■ **Source records**:
##############################
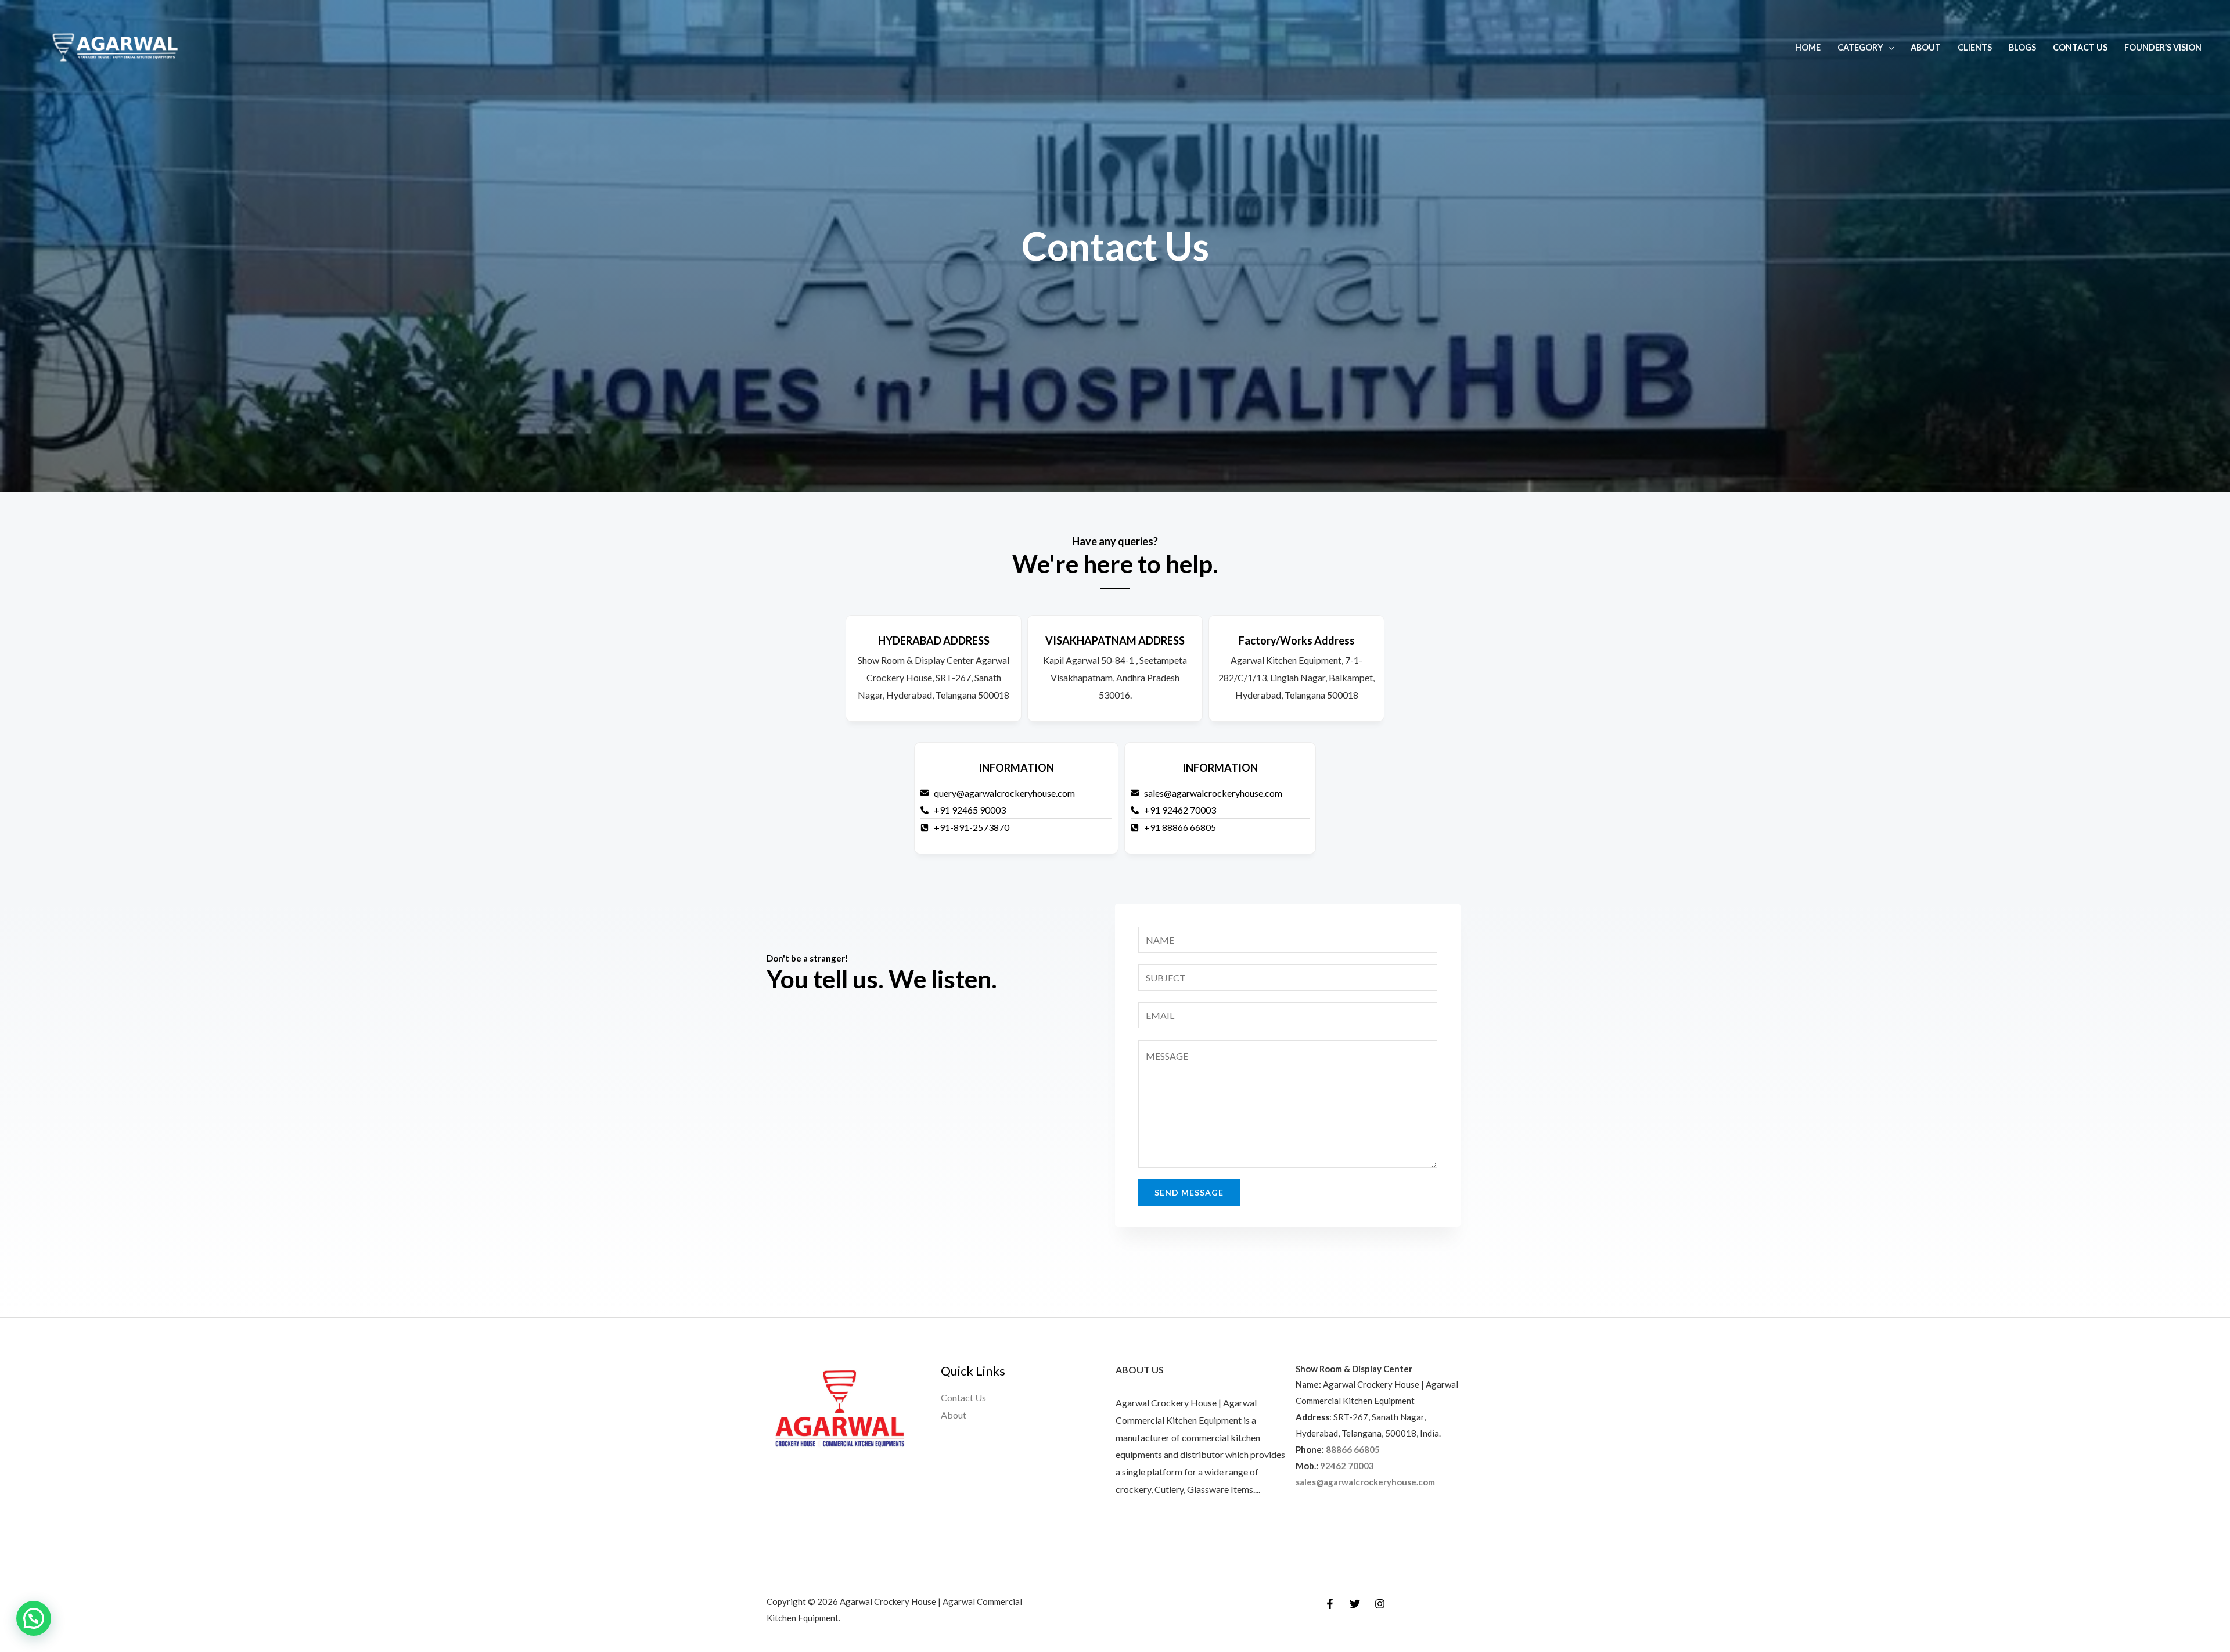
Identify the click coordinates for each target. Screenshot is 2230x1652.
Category (1860, 47)
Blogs (2022, 47)
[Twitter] (1355, 1604)
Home (1808, 47)
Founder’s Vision (2163, 47)
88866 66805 (1353, 1449)
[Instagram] (1380, 1604)
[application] (1888, 47)
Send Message (1189, 1192)
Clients (1975, 47)
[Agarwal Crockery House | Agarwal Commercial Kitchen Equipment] (114, 46)
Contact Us (2080, 47)
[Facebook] (1330, 1604)
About (1926, 47)
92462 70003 (1347, 1465)
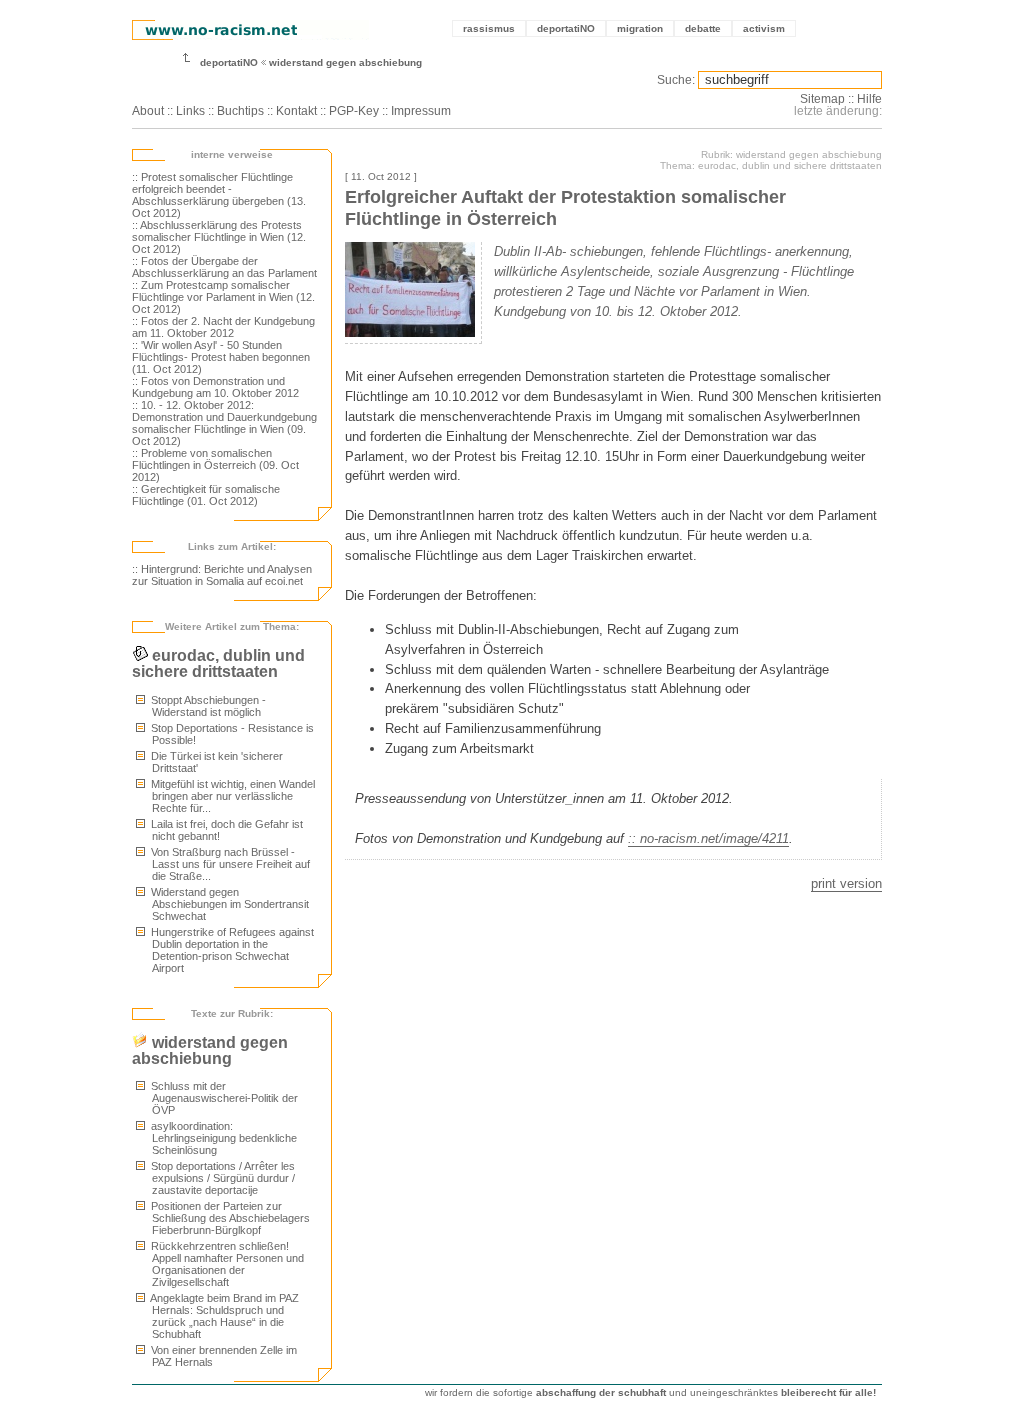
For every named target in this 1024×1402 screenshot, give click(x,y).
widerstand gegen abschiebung (345, 62)
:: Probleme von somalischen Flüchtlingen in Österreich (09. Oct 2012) (215, 465)
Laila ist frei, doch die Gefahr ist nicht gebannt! (225, 830)
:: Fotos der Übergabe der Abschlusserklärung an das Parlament (224, 267)
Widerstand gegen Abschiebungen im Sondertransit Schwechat (228, 904)
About (148, 111)
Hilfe (869, 99)
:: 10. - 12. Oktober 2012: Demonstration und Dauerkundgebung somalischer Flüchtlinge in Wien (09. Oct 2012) (224, 423)
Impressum (421, 111)
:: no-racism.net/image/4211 (708, 838)
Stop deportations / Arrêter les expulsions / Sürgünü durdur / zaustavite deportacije (221, 1178)
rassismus (489, 28)
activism (764, 28)
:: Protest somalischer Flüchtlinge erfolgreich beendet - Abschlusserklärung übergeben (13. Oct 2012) (219, 195)
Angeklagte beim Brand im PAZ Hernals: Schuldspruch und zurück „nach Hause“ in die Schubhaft (223, 1316)
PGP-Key (354, 111)
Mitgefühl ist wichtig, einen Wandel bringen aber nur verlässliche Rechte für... (231, 796)
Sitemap (822, 99)
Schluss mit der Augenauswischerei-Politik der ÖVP (223, 1098)
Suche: (676, 80)
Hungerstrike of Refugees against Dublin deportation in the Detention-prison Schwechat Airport (231, 950)
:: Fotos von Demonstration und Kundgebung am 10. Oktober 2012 (215, 387)
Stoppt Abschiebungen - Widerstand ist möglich (207, 706)
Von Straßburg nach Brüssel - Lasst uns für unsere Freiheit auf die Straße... (229, 864)
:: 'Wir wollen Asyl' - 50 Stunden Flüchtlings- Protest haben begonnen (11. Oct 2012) (221, 357)
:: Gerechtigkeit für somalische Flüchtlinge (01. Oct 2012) (206, 495)
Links (190, 111)
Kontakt (296, 111)
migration (640, 28)
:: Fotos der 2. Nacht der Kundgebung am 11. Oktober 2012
##############################
■ **Activity**:
Exclude the pictures and repeat the entries word for word.

■ **Result of the exercise**:
Identify the click coordinates for each target. Screenshot is 2230x1652.
Category (1860, 47)
Blogs (2022, 47)
[Twitter] (1355, 1604)
Home (1808, 47)
Founder’s Vision (2163, 47)
88866 66805 (1353, 1449)
[Instagram] (1380, 1604)
[application] (1888, 47)
Send Message (1189, 1192)
Clients (1975, 47)
[Agarwal Crockery House | Agarwal Commercial Kitchen Equipment] (114, 46)
Contact Us (2080, 47)
[Facebook] (1330, 1604)
About (1926, 47)
92462 70003 (1347, 1465)
For every named target in this 1024×1402 screenshot, give click(x,y).
widerstand gegen abschiebung (345, 62)
:: Probleme von somalischen Flüchtlingen in Österreich (09. Oct 2012) (215, 465)
Laila ist frei, doch die Gefahr ist nicht gebannt! (225, 830)
:: Fotos der Übergabe der Abschlusserklärung an das Parlament (224, 267)
Widerstand gegen Abschiebungen im Sondertransit Schwechat (228, 904)
About (148, 111)
Hilfe (869, 99)
:: 10. - 12. Oktober 2012: Demonstration und Dauerkundgebung somalischer Flüchtlinge in Wien (09. Oct 2012) (224, 423)
Impressum (421, 111)
:: no-racism.net/image/4211 (708, 838)
Stop deportations / Arrêter les expulsions / Sürgünü durdur / zaustavite deportacije (221, 1178)
rassismus (489, 28)
activism (764, 28)
:: Protest somalischer Flüchtlinge erfolgreich beendet - Abschlusserklärung übergeben (13. Oct 2012) (219, 195)
Angeklagte beim Brand im PAZ Hernals: Schuldspruch und zurück „nach Hause“ in die Schubhaft (223, 1316)
PGP-Key (354, 111)
Mitgefühl ist wichtig, einen Wandel bringen aber nur verlässliche Rechte für... (231, 796)
Sitemap (822, 99)
Schluss mit der Augenauswischerei-Politik der ÖVP (223, 1098)
Suche: (676, 80)
Hungerstrike of Refugees against Dublin deportation in the Detention-prison Schwechat Airport (231, 950)
:: Fotos von Demonstration und Kundgebung am 10. Oktober 2012 (215, 387)
Stoppt Abschiebungen - Widerstand ist möglich (207, 706)
Von Straßburg nach Brüssel - Lasst uns für unsere Freiheit auf die Straße... (229, 864)
:: 'Wir wollen Asyl' - 50 Stunden Flüchtlings- Protest haben begonnen (11. Oct 2012) (221, 357)
:: Gerechtigkeit für somalische Flüchtlinge (01. Oct 2012) (206, 495)
Links (190, 111)
Kontakt (296, 111)
migration (640, 28)
:: Fotos der 2. Nacht der Kundgebung am 11. Oktober 2012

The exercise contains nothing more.